**Work to complete**: Determine the number of lines in these entries that hold the word "each". Give the number and nothing more.

**Extracted records**:
· · · · · · ·
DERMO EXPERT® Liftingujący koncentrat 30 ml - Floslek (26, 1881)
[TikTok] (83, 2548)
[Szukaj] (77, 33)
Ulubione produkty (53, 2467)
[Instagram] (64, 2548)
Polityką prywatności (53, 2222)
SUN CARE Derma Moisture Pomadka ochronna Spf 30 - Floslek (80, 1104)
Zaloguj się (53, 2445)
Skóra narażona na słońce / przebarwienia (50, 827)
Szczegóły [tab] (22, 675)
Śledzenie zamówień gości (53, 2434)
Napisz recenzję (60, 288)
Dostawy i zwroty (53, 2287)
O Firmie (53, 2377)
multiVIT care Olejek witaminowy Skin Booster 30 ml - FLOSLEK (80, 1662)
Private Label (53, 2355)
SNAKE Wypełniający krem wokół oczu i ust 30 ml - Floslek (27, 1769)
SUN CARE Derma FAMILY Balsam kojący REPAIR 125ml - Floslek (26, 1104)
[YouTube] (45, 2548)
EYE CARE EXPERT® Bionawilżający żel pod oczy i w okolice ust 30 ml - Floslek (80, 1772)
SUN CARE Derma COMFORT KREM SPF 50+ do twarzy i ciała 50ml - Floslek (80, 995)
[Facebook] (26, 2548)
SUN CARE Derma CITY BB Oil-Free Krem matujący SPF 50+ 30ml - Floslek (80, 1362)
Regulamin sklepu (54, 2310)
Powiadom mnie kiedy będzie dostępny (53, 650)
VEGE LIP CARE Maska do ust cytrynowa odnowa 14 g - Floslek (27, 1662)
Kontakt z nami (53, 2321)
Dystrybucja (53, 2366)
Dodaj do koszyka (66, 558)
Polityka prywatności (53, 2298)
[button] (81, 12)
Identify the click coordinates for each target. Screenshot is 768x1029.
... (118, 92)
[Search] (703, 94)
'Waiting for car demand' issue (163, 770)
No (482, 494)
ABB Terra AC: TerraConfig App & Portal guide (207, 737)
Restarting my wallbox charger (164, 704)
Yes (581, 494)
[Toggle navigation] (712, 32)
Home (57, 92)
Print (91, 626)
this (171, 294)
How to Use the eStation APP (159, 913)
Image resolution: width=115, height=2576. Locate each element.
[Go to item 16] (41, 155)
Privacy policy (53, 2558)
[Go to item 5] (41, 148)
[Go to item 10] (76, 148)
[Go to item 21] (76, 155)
· · · · · · ·
**Solution to the problem**: 2